BRANO PROPOSTO
++++++++
Drammaticamente, le nostre inquietudini hanno preso corpo. Quel convincimento sulla necessità di un’Europa politica forte e compiuta si misura oggi su di uno scenario che vede la guerra nel cuore del continente e l’ambizione russa di segnare un dominio territoriale che arrivi a controllare il Mar Nero e (forse solo per l’intanto) il territorio della nazione Ucraina, fondando questa pretesa sulle ragioni del nazionalismo. Come conseguenza è morte, distruzione, disastro umanitario e tentativo di cancellare identità e forme democratiche di quel paese. Dall’altra parte, tra i paesi dell’Unione, matura in queste settimane una più acuta consapevolezza di un destino condiviso. Una nuova necessità sollecita all’adozione di posizioni comuni e di uno stretto coordinamento in materia di politica estera e di difesa, due dei capitoli sui quali più faticosamente si percorre da troppi anni la strada dell’unione politica. Sono certamente segnali positivi, che manifestano come viva e necessaria, in questa fase, l’esigenza di portare a un’unica coerenza le politiche dei diversi paesi, ma saremmo ciechi se ci fermassimo a compiacerci di questi risultati. Essi sono frutto di una drammatica emergenza, ma non possiamo dimenticare che il cammino verso la compiuta integrazione non ammette scorciatoie, che uno stretto coordinamento non può sostituire una politica comune, e parallelamente che, sul piano istituzionale, non si può eludere il nodo del superamento del metodo intergovernativo, né quello del continuo impegno sul fronte della qualità della democrazia e del rispetto dei valori fondanti dell’Unione, anche tra i paesi membri.
++++++++
OBIETTIVO DEL COMPITO
Per favore, prosegui il brano qui sopra sull'unità politica europea e la guerra in Ucraina, ripartendo subito dopo la sua ultima frase.

Dati per la localizzazione di parole ed elementi
++++++++
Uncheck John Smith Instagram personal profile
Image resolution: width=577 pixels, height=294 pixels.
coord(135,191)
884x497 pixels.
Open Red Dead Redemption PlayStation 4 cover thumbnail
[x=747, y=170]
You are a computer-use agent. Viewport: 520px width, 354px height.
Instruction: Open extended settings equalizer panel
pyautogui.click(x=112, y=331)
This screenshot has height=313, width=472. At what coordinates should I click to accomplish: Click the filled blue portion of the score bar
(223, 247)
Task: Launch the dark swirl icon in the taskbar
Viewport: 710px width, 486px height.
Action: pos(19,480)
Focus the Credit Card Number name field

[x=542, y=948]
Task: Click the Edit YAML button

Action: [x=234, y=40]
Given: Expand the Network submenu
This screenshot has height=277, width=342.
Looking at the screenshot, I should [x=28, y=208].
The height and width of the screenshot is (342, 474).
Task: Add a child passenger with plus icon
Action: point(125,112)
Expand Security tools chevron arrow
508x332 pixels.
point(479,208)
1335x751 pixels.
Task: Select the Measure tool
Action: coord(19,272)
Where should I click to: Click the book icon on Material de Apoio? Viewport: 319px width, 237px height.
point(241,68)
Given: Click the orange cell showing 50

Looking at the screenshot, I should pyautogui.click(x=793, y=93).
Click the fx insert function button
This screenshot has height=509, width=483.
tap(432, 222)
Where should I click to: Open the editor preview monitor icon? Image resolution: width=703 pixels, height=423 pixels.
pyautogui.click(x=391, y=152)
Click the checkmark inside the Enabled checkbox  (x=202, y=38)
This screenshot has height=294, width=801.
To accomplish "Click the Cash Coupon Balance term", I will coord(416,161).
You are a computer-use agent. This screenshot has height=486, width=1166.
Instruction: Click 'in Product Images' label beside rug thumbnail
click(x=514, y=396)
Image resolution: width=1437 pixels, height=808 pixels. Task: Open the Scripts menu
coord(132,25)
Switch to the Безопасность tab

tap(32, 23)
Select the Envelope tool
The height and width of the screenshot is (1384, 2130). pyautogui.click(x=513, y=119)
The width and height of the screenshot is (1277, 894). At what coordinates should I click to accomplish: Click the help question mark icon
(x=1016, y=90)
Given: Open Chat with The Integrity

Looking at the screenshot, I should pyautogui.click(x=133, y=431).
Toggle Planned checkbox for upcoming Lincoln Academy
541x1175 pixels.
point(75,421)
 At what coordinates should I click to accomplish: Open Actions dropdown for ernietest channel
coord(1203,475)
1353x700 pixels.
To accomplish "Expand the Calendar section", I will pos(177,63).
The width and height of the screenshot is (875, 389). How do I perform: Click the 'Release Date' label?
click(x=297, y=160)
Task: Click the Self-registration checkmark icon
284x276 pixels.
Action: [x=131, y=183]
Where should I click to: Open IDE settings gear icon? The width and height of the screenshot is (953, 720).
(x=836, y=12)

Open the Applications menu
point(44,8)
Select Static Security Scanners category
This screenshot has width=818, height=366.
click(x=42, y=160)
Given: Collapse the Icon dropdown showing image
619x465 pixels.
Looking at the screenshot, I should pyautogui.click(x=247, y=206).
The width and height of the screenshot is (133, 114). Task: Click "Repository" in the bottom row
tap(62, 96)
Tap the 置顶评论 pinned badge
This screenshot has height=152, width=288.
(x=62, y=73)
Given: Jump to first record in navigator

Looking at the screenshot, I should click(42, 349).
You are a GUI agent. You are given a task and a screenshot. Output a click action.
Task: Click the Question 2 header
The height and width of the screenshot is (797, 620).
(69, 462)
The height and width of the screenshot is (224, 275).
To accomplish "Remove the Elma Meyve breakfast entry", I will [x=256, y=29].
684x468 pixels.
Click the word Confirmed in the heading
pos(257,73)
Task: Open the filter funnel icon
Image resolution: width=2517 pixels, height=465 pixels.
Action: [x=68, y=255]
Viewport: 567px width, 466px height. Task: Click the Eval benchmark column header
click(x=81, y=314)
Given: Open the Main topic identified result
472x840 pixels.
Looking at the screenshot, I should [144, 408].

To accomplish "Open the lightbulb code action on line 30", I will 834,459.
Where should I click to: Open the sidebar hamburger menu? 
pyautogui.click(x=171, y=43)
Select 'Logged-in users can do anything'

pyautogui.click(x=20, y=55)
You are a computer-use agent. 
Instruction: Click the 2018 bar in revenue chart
++++++++
RISPOSTA AL COMPITO
Oggi, purtroppo, la parola “democrazia” si aggettiva anche con la parola “illiberale” e ne sono prova regimi di paesi che fanno parte dell’Unione.
La crisi ucraina ci ripropone con urgente necessità il tema del senso stesso dell’unità europea e dovrebbe essere questo il cuore di una franca discussione politica sul destino dell’Europa tra i paesi che la compongono.